Copy each line of the material beneath that holds the word "settings".

======== Records for this task ========

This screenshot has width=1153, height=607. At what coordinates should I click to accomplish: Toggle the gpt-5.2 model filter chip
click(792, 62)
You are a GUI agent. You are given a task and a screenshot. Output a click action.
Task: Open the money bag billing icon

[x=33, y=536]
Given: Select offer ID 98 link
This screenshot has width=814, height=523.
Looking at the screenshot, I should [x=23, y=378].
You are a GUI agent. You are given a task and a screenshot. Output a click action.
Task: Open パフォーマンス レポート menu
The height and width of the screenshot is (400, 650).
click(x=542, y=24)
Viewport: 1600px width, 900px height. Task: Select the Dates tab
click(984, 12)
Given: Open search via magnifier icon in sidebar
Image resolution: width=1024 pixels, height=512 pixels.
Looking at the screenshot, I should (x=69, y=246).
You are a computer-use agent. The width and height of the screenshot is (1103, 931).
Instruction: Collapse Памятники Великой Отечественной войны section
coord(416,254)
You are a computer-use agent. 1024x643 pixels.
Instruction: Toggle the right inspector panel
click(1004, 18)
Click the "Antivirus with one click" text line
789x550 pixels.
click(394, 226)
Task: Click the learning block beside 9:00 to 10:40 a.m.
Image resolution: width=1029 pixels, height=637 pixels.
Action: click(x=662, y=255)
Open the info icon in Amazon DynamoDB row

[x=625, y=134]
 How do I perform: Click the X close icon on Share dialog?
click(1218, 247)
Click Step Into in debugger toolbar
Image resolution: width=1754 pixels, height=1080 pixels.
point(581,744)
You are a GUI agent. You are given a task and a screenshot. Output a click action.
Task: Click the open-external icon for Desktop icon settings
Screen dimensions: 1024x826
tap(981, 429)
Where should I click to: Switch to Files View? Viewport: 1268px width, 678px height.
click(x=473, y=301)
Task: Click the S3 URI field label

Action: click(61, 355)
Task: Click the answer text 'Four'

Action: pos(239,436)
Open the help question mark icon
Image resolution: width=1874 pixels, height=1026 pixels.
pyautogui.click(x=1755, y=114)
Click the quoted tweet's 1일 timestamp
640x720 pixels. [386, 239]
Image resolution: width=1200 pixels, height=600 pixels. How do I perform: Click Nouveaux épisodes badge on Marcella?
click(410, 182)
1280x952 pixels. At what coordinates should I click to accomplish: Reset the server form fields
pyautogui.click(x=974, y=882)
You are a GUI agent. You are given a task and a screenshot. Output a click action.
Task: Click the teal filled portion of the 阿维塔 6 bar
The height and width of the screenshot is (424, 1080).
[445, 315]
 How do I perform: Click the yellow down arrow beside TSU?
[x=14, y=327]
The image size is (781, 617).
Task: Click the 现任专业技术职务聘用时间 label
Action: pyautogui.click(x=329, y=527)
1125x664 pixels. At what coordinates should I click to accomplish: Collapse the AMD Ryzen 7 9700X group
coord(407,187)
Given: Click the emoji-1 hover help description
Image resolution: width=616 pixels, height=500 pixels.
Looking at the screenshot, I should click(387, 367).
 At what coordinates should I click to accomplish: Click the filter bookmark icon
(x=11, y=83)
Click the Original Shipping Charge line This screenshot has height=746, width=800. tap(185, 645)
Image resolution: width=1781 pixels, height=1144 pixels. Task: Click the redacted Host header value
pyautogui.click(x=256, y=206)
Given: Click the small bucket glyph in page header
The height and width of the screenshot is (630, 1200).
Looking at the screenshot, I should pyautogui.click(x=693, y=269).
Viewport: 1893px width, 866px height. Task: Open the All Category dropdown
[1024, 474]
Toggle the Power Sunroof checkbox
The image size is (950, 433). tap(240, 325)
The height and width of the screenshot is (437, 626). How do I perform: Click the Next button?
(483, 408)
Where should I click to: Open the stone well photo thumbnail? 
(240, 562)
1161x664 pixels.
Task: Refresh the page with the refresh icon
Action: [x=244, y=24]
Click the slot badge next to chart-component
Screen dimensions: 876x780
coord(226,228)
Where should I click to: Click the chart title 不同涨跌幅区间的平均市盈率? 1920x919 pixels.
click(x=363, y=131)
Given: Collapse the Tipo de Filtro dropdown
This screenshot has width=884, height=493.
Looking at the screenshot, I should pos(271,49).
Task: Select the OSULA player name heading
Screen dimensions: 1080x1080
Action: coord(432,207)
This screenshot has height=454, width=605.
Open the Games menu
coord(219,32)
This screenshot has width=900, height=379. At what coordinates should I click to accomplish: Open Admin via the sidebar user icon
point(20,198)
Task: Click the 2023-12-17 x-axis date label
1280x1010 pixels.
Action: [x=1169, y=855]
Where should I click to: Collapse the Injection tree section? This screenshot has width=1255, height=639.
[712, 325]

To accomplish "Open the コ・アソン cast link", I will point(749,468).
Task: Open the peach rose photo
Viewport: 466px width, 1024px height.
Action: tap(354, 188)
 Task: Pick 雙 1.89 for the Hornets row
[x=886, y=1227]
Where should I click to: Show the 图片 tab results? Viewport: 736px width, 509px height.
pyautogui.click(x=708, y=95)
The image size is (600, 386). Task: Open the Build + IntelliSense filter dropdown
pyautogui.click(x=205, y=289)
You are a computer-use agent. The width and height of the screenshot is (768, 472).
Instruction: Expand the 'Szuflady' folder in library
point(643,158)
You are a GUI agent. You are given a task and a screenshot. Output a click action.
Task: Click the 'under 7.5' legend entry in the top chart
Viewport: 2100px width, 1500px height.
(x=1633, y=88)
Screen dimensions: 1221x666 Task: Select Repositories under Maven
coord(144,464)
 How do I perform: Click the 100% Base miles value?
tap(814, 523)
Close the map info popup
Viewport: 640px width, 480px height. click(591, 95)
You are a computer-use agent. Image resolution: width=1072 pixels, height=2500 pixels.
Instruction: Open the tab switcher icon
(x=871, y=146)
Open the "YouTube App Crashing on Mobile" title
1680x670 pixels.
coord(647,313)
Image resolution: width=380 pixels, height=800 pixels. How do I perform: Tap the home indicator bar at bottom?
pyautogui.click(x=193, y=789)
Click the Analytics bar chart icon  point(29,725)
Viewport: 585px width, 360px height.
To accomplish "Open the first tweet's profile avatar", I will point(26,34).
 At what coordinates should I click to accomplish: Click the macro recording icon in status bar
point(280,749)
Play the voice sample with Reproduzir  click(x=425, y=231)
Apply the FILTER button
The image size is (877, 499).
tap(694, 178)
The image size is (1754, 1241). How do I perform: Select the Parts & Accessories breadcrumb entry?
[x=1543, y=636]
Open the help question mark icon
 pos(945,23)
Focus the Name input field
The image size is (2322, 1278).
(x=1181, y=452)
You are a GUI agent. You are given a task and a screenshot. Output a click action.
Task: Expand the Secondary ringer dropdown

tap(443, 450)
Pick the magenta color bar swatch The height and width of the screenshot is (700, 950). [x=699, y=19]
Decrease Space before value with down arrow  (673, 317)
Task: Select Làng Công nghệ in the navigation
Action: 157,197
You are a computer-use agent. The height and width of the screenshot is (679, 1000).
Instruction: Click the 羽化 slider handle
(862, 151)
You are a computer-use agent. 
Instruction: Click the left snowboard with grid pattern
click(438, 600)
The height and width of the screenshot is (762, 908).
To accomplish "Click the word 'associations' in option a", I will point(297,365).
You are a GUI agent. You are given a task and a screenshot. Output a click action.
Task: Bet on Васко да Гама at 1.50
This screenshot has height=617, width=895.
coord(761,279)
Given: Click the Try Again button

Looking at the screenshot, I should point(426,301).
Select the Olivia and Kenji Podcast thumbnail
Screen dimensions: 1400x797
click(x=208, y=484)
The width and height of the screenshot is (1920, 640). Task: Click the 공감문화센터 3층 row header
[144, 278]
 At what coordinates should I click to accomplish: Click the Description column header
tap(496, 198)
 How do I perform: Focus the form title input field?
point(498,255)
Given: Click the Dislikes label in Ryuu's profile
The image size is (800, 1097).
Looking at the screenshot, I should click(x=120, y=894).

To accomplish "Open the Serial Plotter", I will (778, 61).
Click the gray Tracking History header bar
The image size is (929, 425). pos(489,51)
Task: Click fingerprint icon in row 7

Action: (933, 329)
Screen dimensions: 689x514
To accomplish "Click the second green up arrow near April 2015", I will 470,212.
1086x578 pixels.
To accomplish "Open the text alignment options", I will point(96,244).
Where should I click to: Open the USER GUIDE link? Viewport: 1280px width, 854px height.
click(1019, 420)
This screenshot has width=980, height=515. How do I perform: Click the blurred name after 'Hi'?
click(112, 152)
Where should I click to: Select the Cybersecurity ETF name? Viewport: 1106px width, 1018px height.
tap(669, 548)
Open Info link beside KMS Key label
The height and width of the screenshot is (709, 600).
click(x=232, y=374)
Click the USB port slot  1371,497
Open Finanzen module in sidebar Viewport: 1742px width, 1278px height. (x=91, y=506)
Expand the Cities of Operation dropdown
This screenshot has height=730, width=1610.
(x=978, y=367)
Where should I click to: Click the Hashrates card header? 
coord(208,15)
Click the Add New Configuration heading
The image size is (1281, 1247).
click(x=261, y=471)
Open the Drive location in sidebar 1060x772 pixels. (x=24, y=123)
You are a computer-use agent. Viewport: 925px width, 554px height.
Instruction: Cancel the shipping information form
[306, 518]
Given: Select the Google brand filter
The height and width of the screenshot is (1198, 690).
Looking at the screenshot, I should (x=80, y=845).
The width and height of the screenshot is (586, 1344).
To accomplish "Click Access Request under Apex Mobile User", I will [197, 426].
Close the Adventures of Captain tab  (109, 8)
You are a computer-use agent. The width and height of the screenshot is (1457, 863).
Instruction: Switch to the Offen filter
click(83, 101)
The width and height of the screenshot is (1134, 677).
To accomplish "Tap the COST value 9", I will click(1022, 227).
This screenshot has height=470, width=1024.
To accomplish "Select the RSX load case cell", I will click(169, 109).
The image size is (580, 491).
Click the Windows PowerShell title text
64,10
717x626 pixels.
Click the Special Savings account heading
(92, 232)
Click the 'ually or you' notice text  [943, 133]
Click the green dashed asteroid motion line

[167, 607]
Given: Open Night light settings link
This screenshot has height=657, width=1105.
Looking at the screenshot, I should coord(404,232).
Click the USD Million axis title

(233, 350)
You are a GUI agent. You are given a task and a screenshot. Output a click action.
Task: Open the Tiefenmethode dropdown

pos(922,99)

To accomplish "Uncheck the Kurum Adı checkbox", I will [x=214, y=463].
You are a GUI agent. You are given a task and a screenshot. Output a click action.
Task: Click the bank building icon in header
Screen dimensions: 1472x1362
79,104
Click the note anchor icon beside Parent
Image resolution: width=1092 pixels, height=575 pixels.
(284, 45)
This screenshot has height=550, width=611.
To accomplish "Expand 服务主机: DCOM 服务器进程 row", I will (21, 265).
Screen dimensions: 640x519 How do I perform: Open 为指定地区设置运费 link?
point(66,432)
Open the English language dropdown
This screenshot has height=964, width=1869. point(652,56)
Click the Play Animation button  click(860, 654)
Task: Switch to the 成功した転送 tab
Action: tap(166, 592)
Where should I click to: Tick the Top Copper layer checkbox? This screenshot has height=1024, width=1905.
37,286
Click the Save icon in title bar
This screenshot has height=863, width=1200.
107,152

========

● Result of this exercise:
Task: Click the open-external icon for Desktop icon settings
Given: Open Night light settings link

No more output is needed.